ASSIGNED TASK: An accurate, complete copy of the records below is required.

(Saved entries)
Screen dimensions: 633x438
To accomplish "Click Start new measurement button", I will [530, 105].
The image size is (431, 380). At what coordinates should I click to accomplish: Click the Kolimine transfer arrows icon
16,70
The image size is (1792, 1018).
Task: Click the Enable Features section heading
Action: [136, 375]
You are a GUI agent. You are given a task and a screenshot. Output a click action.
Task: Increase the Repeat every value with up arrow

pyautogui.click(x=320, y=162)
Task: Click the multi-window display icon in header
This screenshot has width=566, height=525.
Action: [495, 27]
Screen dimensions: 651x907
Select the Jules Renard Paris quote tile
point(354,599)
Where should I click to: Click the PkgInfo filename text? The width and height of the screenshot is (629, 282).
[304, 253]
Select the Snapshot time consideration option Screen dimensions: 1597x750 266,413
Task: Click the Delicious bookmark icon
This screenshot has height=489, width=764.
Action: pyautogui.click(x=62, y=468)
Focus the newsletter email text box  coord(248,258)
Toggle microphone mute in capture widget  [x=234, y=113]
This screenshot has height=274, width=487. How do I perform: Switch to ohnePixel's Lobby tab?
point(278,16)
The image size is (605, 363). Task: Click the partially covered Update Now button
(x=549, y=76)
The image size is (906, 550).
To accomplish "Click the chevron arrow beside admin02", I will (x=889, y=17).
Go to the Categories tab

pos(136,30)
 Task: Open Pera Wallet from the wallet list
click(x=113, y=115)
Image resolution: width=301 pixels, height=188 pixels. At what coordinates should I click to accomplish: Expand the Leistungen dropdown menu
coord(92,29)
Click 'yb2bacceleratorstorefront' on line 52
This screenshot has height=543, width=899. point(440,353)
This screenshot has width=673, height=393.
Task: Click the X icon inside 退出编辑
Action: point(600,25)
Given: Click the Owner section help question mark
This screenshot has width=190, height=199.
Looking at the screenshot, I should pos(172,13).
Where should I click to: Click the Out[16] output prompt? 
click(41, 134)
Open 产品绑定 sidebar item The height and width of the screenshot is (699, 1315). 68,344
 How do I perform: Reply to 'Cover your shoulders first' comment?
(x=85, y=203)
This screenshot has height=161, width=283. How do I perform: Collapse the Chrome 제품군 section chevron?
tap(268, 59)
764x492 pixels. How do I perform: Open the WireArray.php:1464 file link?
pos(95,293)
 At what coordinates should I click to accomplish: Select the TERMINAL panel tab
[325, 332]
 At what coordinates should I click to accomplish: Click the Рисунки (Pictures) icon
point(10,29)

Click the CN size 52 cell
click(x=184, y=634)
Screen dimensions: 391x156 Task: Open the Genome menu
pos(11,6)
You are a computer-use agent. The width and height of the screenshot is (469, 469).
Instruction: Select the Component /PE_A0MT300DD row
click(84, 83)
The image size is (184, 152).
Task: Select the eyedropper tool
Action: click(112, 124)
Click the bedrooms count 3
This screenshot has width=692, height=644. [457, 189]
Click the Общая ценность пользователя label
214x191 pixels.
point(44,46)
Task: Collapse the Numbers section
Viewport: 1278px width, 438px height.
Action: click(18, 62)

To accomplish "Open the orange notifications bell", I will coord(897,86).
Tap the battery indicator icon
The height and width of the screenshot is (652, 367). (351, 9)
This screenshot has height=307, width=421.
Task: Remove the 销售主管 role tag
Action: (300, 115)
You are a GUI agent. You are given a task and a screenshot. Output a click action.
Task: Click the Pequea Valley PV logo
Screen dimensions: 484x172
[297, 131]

OUTPUT OF THE TASK:
Screen dimensions: 633x438
To accomplish "Click Start new measurement button", I will [530, 105].
The image size is (431, 380). At what coordinates should I click to accomplish: Click the Kolimine transfer arrows icon
16,70
The image size is (1792, 1018).
Task: Click the Enable Features section heading
Action: [136, 375]
You are a GUI agent. You are given a task and a screenshot. Output a click action.
Task: Increase the Repeat every value with up arrow

pyautogui.click(x=320, y=162)
Task: Click the multi-window display icon in header
This screenshot has width=566, height=525.
Action: [495, 27]
Screen dimensions: 651x907
Select the Jules Renard Paris quote tile
point(354,599)
Where should I click to: Click the PkgInfo filename text? The width and height of the screenshot is (629, 282).
[304, 253]
Select the Snapshot time consideration option Screen dimensions: 1597x750 266,413
Task: Click the Delicious bookmark icon
This screenshot has height=489, width=764.
Action: pyautogui.click(x=62, y=468)
Focus the newsletter email text box  coord(248,258)
Toggle microphone mute in capture widget  [x=234, y=113]
This screenshot has height=274, width=487. How do I perform: Switch to ohnePixel's Lobby tab?
point(278,16)
The image size is (605, 363). Task: Click the partially covered Update Now button
(x=549, y=76)
The image size is (906, 550).
To accomplish "Click the chevron arrow beside admin02", I will (x=889, y=17).
Go to the Categories tab

pos(136,30)
 Task: Open Pera Wallet from the wallet list
click(x=113, y=115)
Image resolution: width=301 pixels, height=188 pixels. At what coordinates should I click to accomplish: Expand the Leistungen dropdown menu
coord(92,29)
Click 'yb2bacceleratorstorefront' on line 52
This screenshot has height=543, width=899. point(440,353)
This screenshot has width=673, height=393.
Task: Click the X icon inside 退出编辑
Action: point(600,25)
Given: Click the Owner section help question mark
This screenshot has width=190, height=199.
Looking at the screenshot, I should pos(172,13).
Where should I click to: Click the Out[16] output prompt? 
click(41, 134)
Open 产品绑定 sidebar item The height and width of the screenshot is (699, 1315). 68,344
 How do I perform: Reply to 'Cover your shoulders first' comment?
(x=85, y=203)
This screenshot has height=161, width=283. How do I perform: Collapse the Chrome 제품군 section chevron?
tap(268, 59)
764x492 pixels. How do I perform: Open the WireArray.php:1464 file link?
pos(95,293)
 At what coordinates should I click to accomplish: Select the TERMINAL panel tab
[325, 332]
 At what coordinates should I click to accomplish: Click the Рисунки (Pictures) icon
point(10,29)

Click the CN size 52 cell
click(x=184, y=634)
Screen dimensions: 391x156 Task: Open the Genome menu
pos(11,6)
You are a computer-use agent. The width and height of the screenshot is (469, 469).
Instruction: Select the Component /PE_A0MT300DD row
click(84, 83)
The image size is (184, 152).
Task: Select the eyedropper tool
Action: click(112, 124)
Click the bedrooms count 3
This screenshot has width=692, height=644. [457, 189]
Click the Общая ценность пользователя label
214x191 pixels.
point(44,46)
Task: Collapse the Numbers section
Viewport: 1278px width, 438px height.
Action: click(18, 62)

To accomplish "Open the orange notifications bell", I will coord(897,86).
Tap the battery indicator icon
The height and width of the screenshot is (652, 367). (351, 9)
This screenshot has height=307, width=421.
Task: Remove the 销售主管 role tag
Action: (300, 115)
You are a GUI agent. You are given a task and a screenshot. Output a click action.
Task: Click the Pequea Valley PV logo
Screen dimensions: 484x172
[297, 131]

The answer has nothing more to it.